I sat on the dock I'd arrived from, watching the water splash against the wooden beams that supported my weight. I hadn't had the chance to speak to Chris for a solid two days, ever since we'd sat down and discussed what would happen with mom. I felt horrible, having no one to speak to about the matter. A huff of air escaped my lips, standing up and making my way back towards proper land. My life was beginning to feel like a book, being written with twists and turns and things people would expect but still didn't. I didn't know the ending; nobody did. Would mom fight dad over my choice? What about my friends? Would everyone treat me differently?

No, I refused to tell them. It would be a secret for myself and myself only - Bridgette and Duncan being the exceptions. Just the thought of them cemented a frown on my lips. Boy, did I miss them. I missed everyone. Even Heather and her bitchy attitude. I'd grown to care about the people in the camp, the people who were my family. Thoughts circulating in my mind, I'd nearly completely ignored Chef barrelling towards me, until he was dragging me by the arm and back to the dock.

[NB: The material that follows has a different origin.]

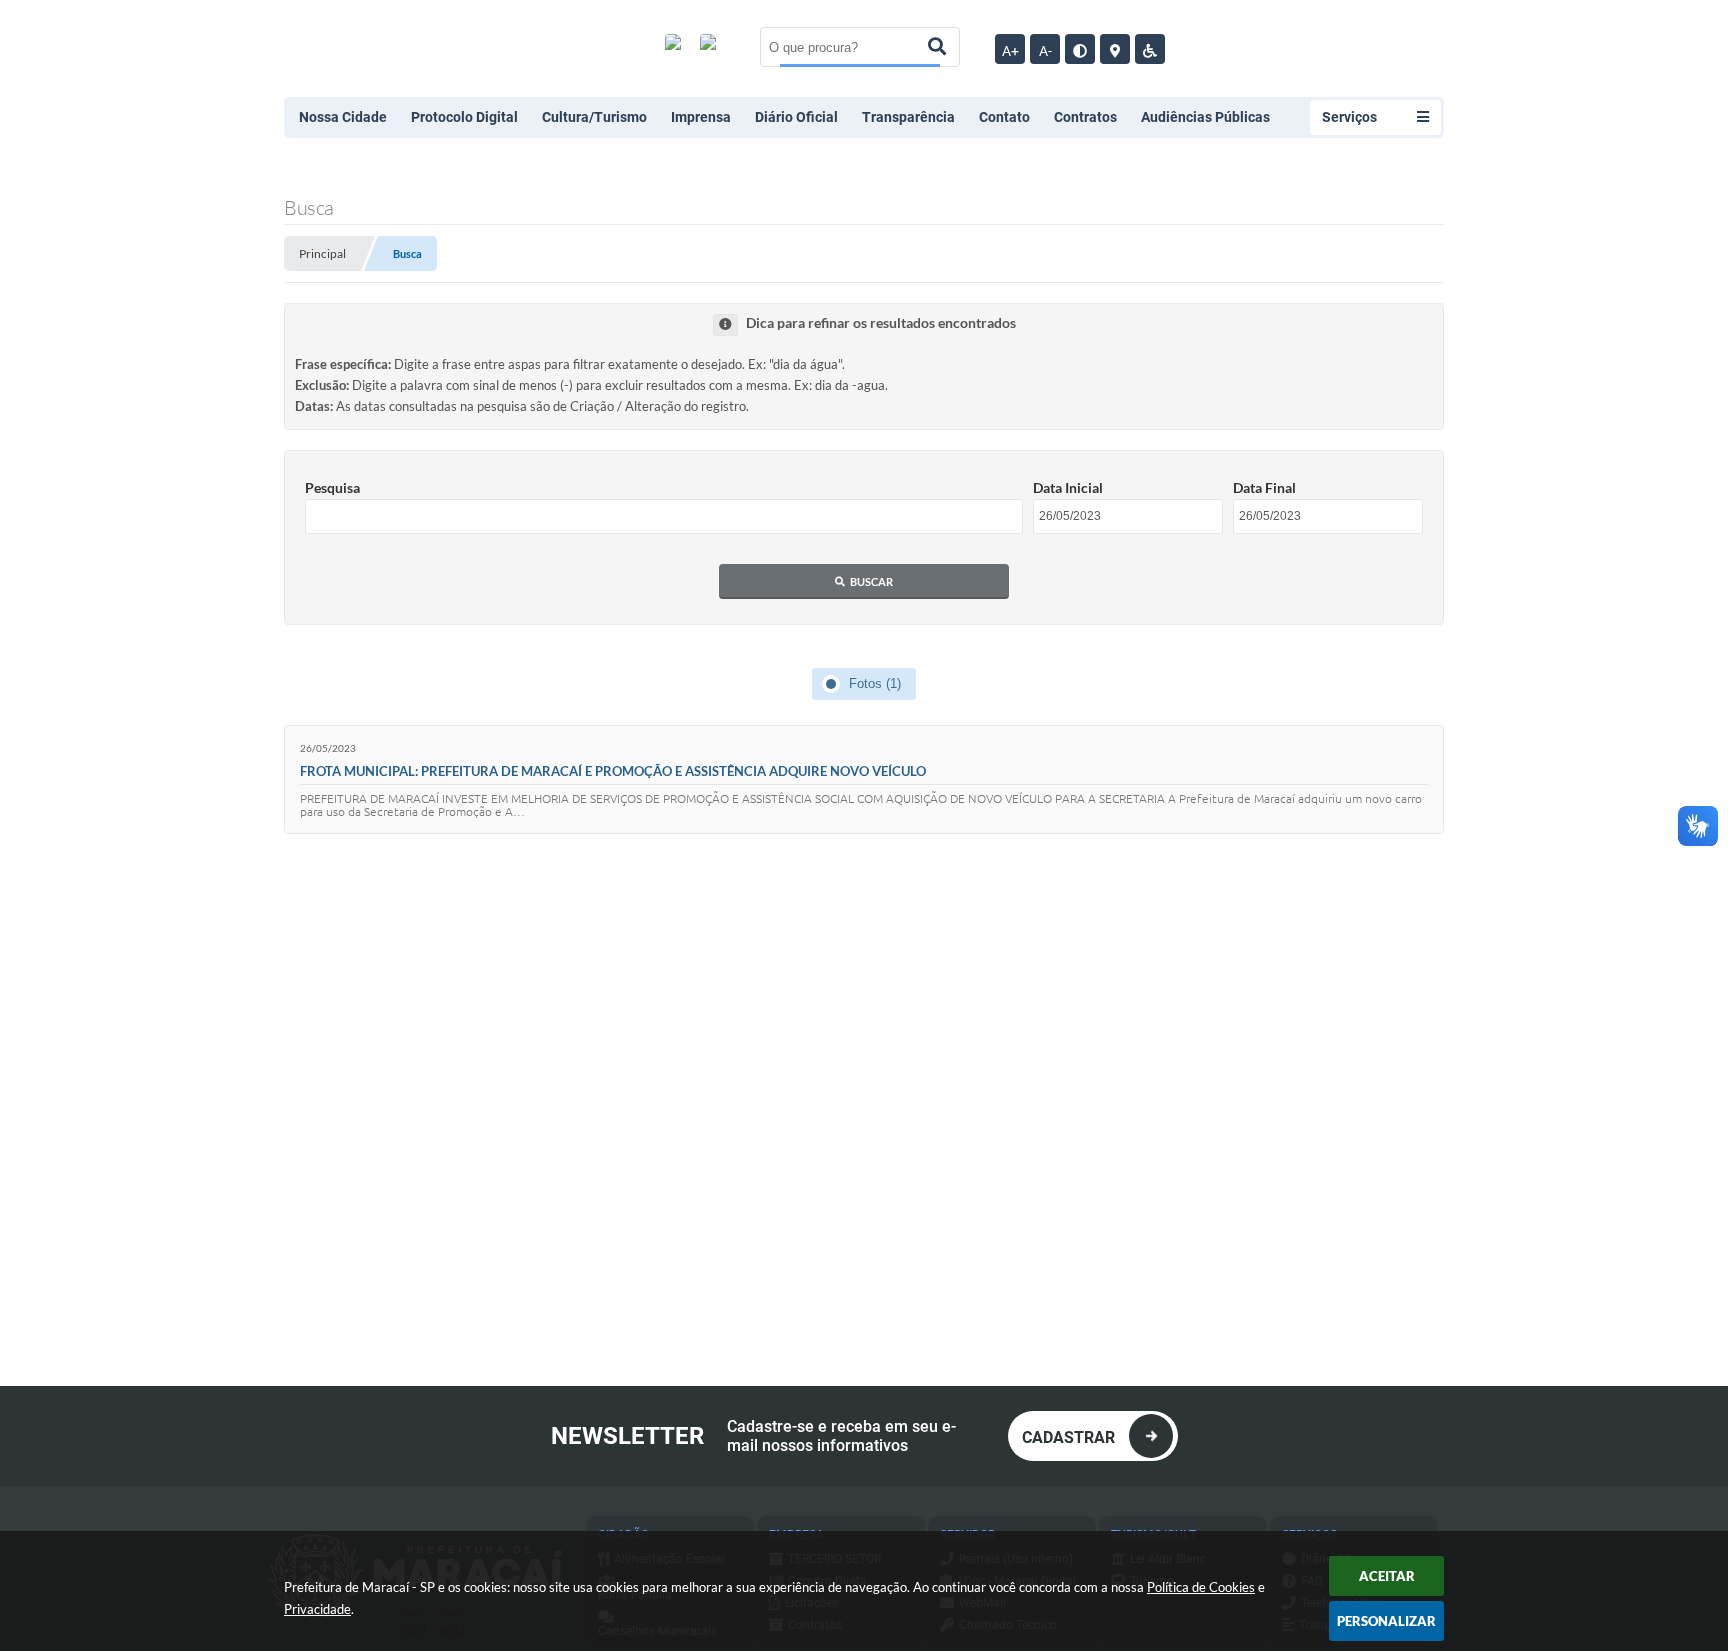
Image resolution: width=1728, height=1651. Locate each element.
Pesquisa (332, 487)
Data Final (1264, 487)
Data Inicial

"Finals day, soldier. We're headin' back." Chef pulled me onto the boat before I could get a word out, already pulling the boat away from the dock.

"Now it's time to welcome the twenty campers who did not make it to the finals." Chris exclaimed as I slipped amongst the group, attempting to squeeze my way through to someone I actually was friends with. "Would everyone who's walked the Dock of Shame and left camp on the Boat of Losers kindly take a seat in the Peanut Gallery of Failure? The side you choose should represent who you would like to cheer on to victory in today's final competition." I attempted to pay attention, but a surfer blonde pulled my attention away, and into a tight hug.